Unfallentschädigung nach § 43 Bundesbeamtenversorgungsgesetz

Dem Beamten kann ein Anspruch auf eine Unfallentschädigung zustehen, wenn er wegen eines qualifizierten Dienstunfalls in den Ruhestand treten muss.
Ausgangspunkt ist der qualifizierte Dienstunfall: Nach § 37 Beamtenversorgungsgesetz (Bund) wird in bestimmten Fällen bei Pensionierung wegen der Folgen eines Dienstunfalles ein erhöhtes Unfallruhegehalt gezahlt. Verschiedene Voraussetzungen müssen gegeben sein: eine bestimmte Art von "Unfall" und bestimmte Unfallfolgen.

Die besonderen Unfallarten finden Sie unter " Qualifizierter Dienstunfall".

Die Unfallfolgen, die gegeben sein müssen, finden Sie unter " erhöhtes Unfallruhegehalt".

Sind diese Voraussetzungen ergeben, so kommt bei der Versetzung in den Ruhestand zusätzlich die Zahlung einer Unfallentschädigung nach § 43 Beamtenversorgungsgesetz (Bund) in Betracht.
Wenn der Beamte einen Dienstunfall der in § 37 bezeichneten Art erlitten hat, wird neben der beamtenrechtlichen Versorgung bei Beendigung des Dienstverhältnisses eine einmalige Entschädigung von EUR 80.000,00 gezahlt, sofern der Beamte infolge des Unfalls in der Erwerbsfähigkeit um wenigstens 50 vom Hundert beeinträchtigt ist.
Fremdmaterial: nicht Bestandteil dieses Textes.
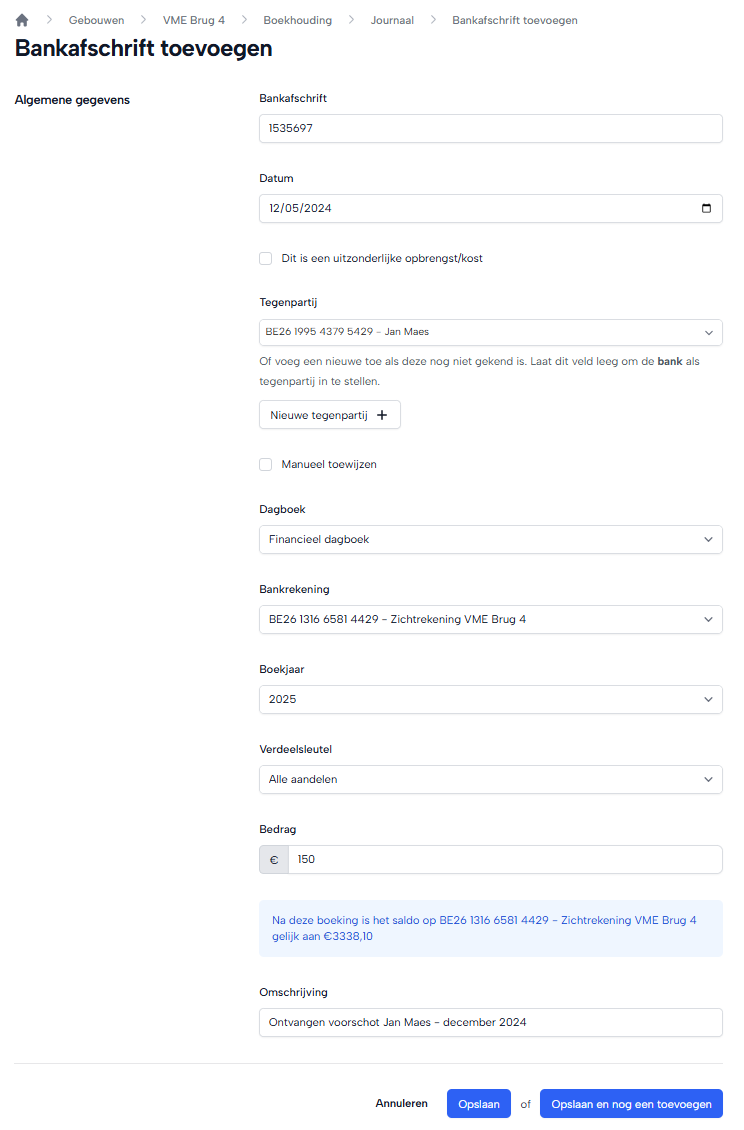Click into the Omschrijving text field

(490, 1023)
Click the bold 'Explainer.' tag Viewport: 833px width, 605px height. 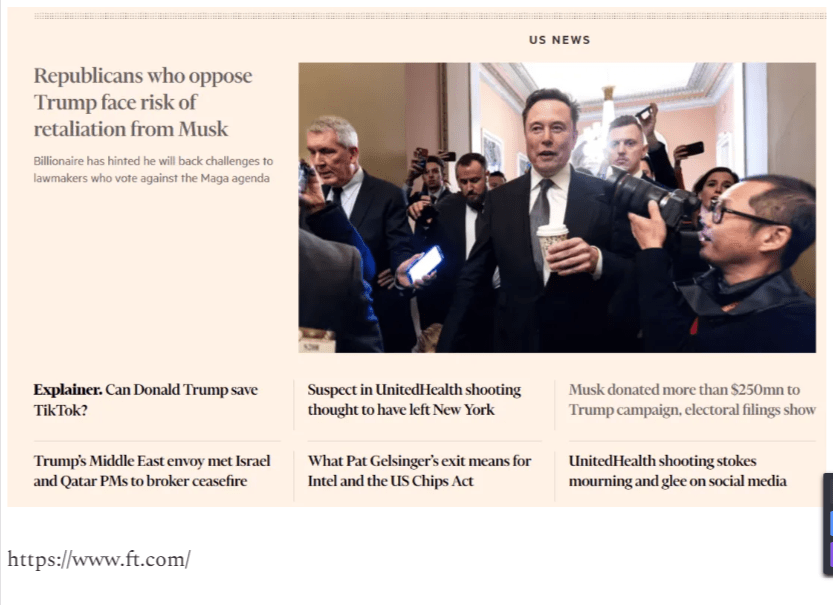[x=67, y=389]
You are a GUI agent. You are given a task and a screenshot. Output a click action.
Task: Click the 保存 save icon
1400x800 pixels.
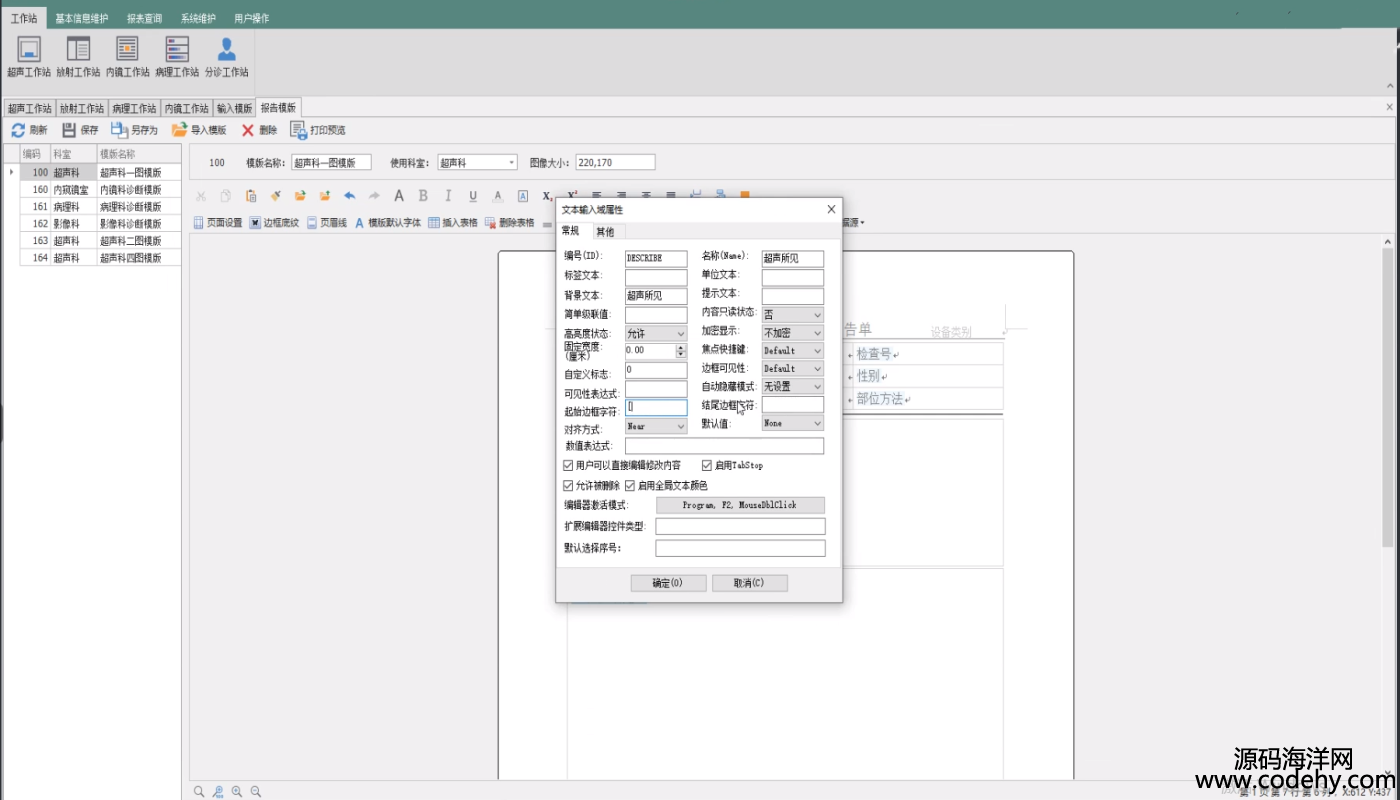pos(69,130)
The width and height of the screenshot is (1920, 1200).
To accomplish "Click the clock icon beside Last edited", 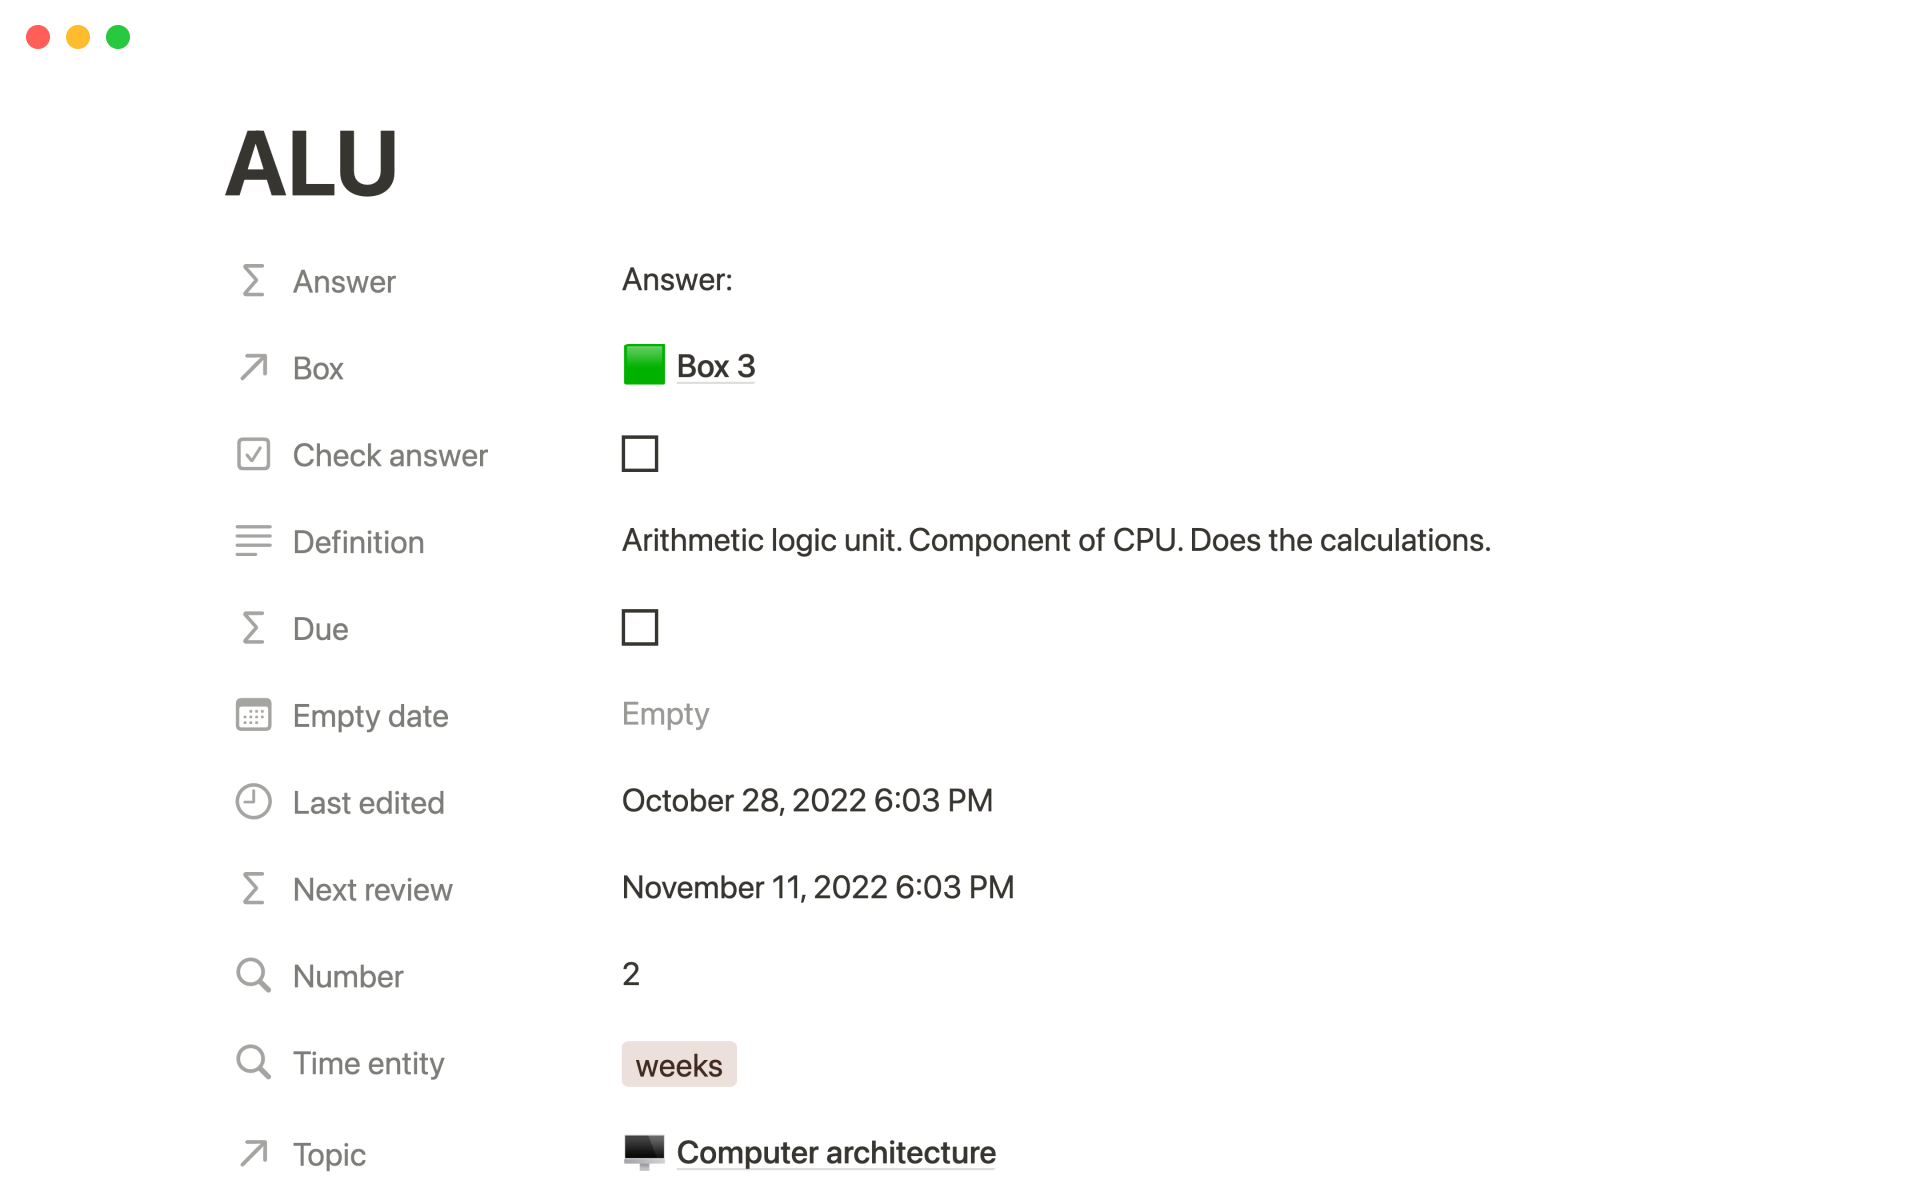I will click(x=253, y=802).
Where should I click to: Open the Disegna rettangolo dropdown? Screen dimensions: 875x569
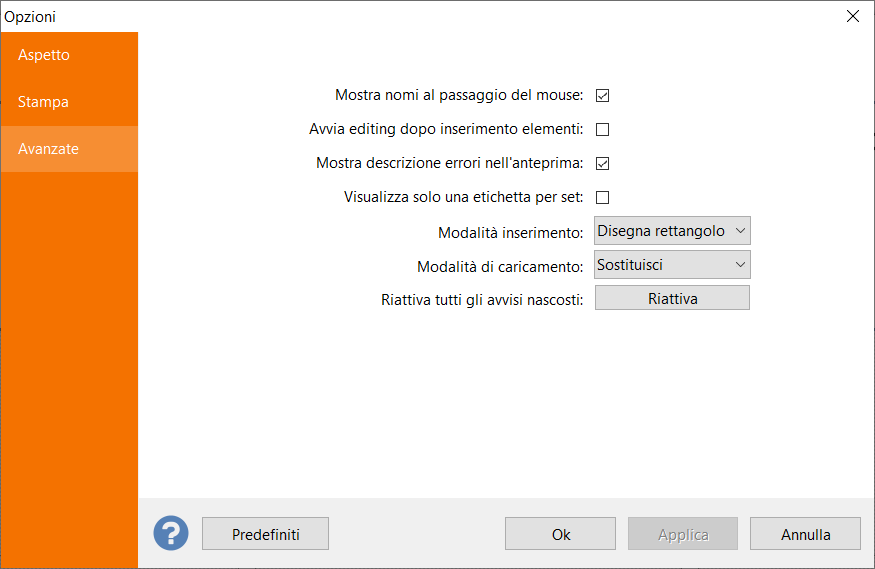click(x=672, y=231)
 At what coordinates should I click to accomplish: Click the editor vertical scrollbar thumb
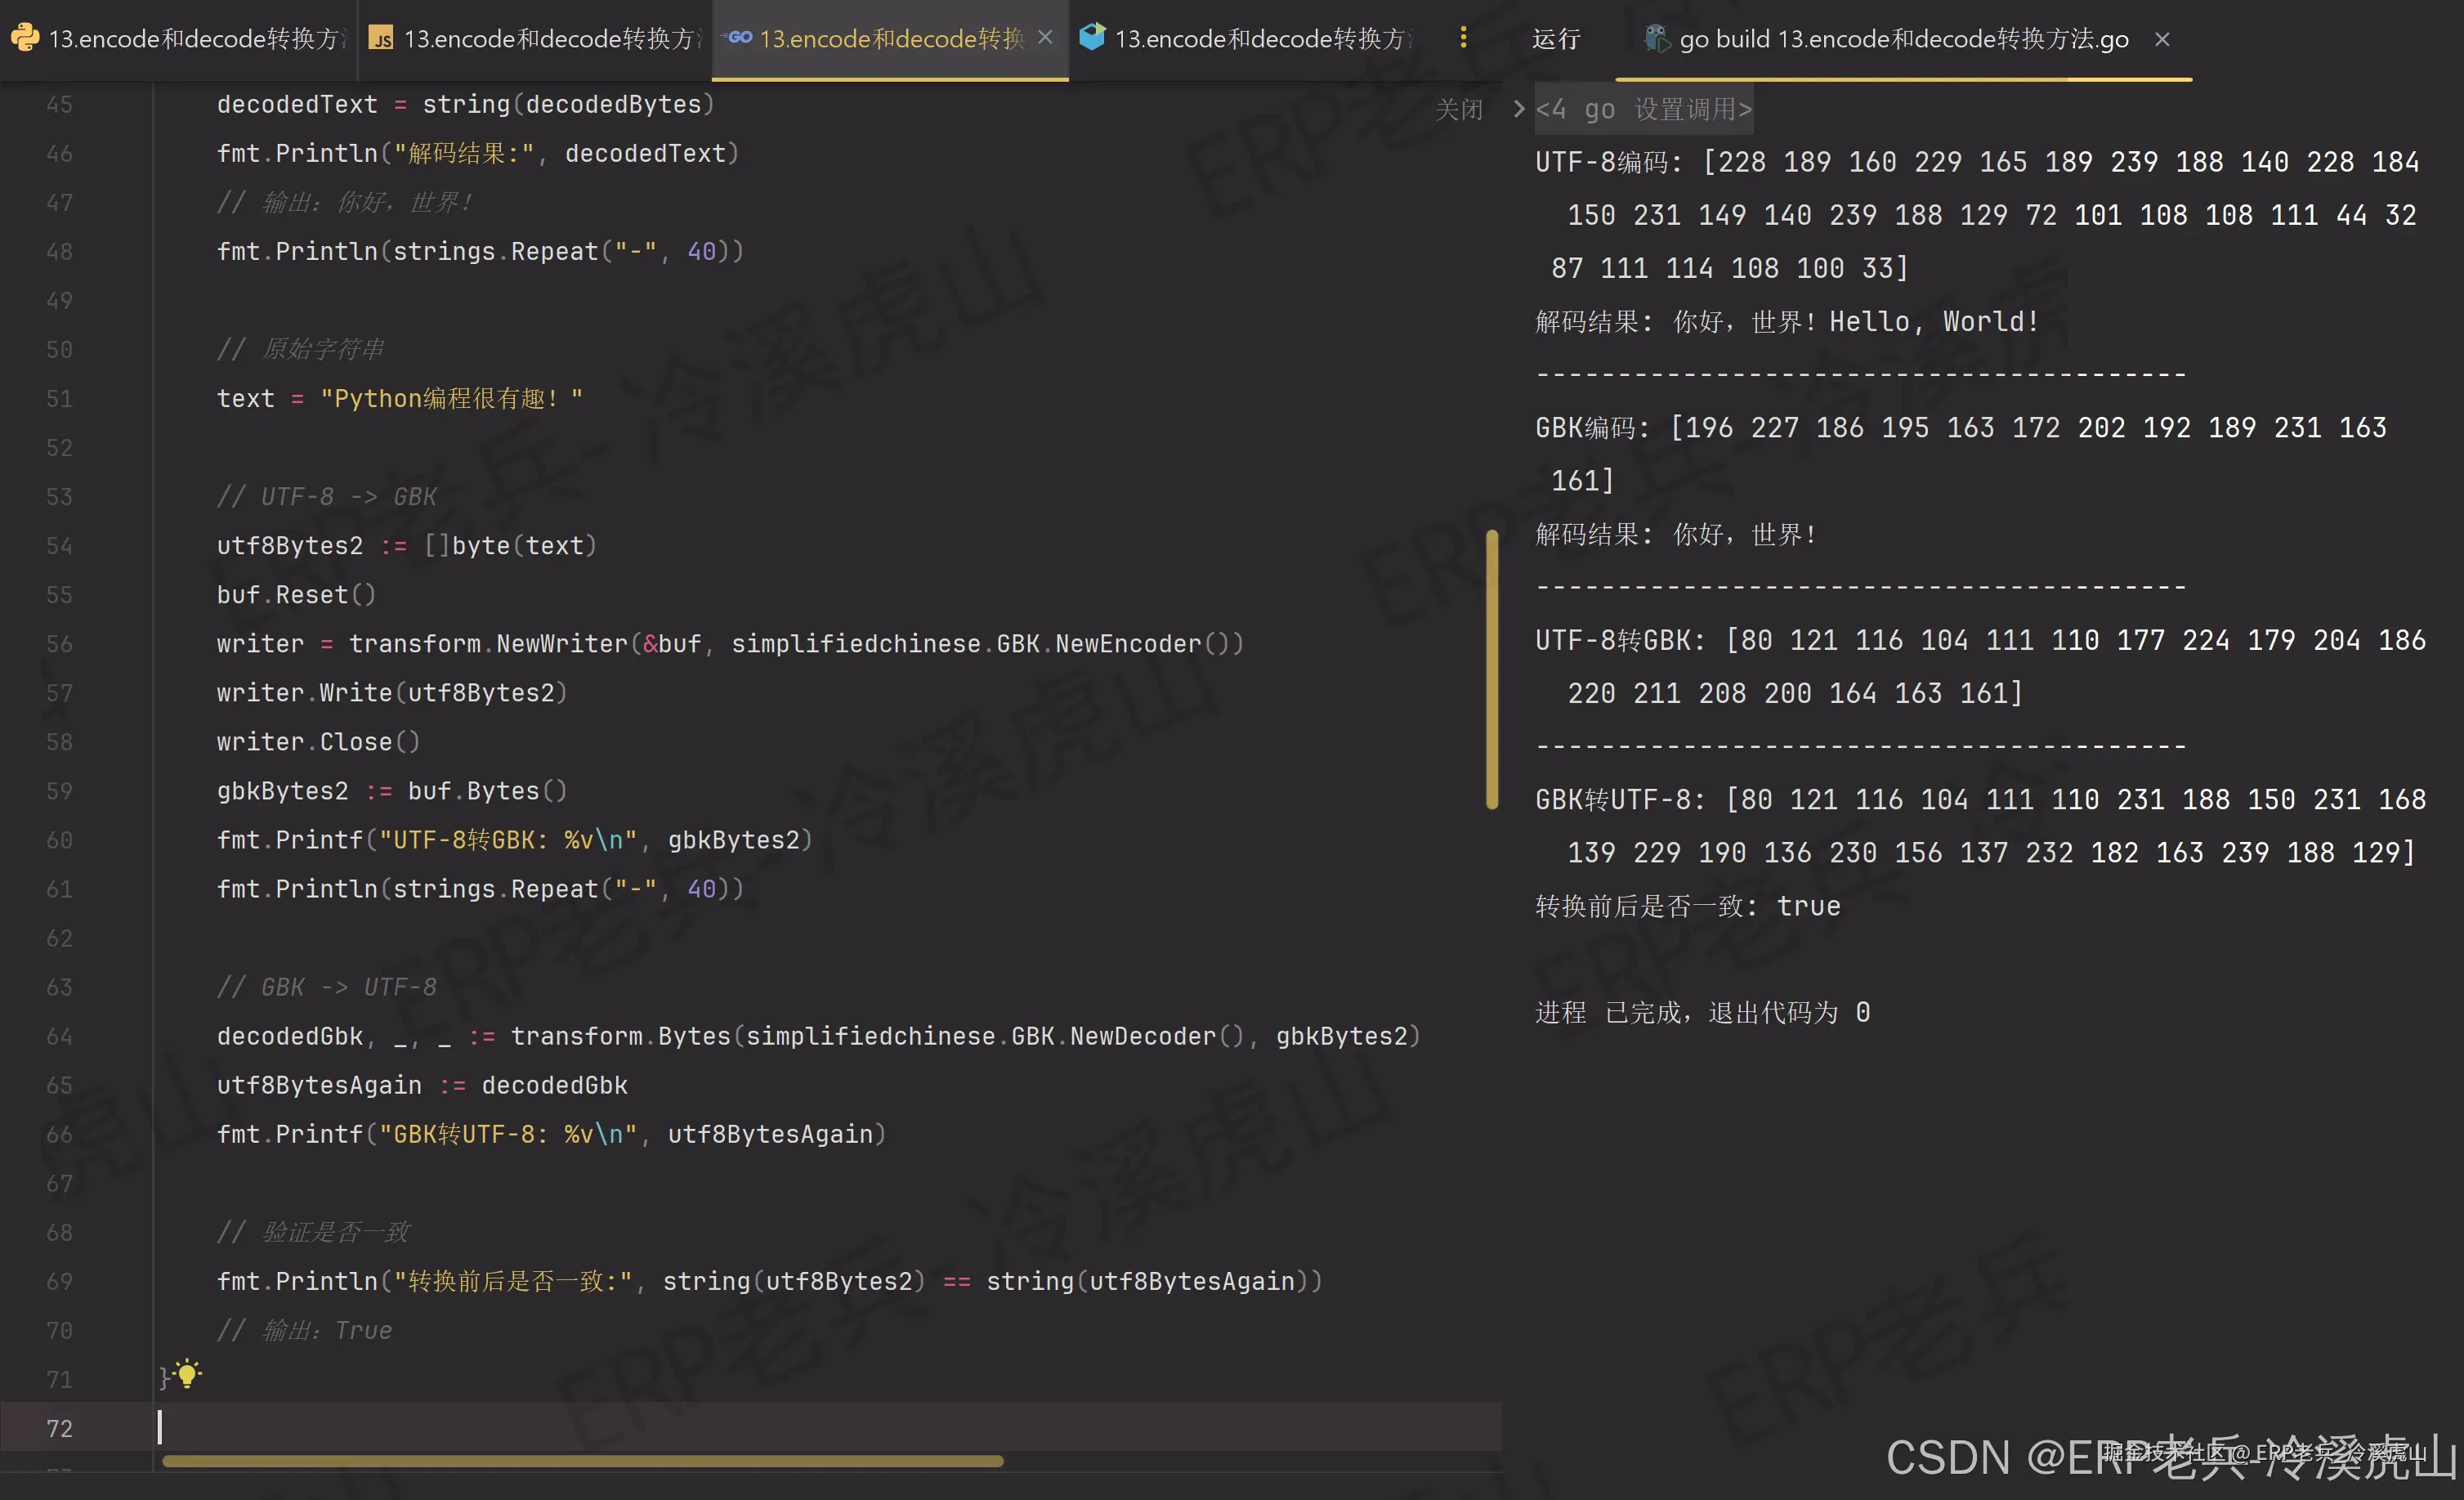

Bei einem tödlichen Dienstunfall beträgt die Entschädigung für den Ehegatten und die versorgungsberechtigten Kinder EUR 60.000,00. 
Wenn ein Ehegatte und versorgungsberechtigte Kinder nicht vorhanden sind, beträgt die Entschädigung für die Eltern und die nicht versorgungsberechtigten Kinder insgesamt EUR 20.000,00; sind solche Anspruchsberechtigte auch nicht vorhanden, beträgt die Entschädigung für die Großeltern und die Enkel insgesamt EUR 10.000,00.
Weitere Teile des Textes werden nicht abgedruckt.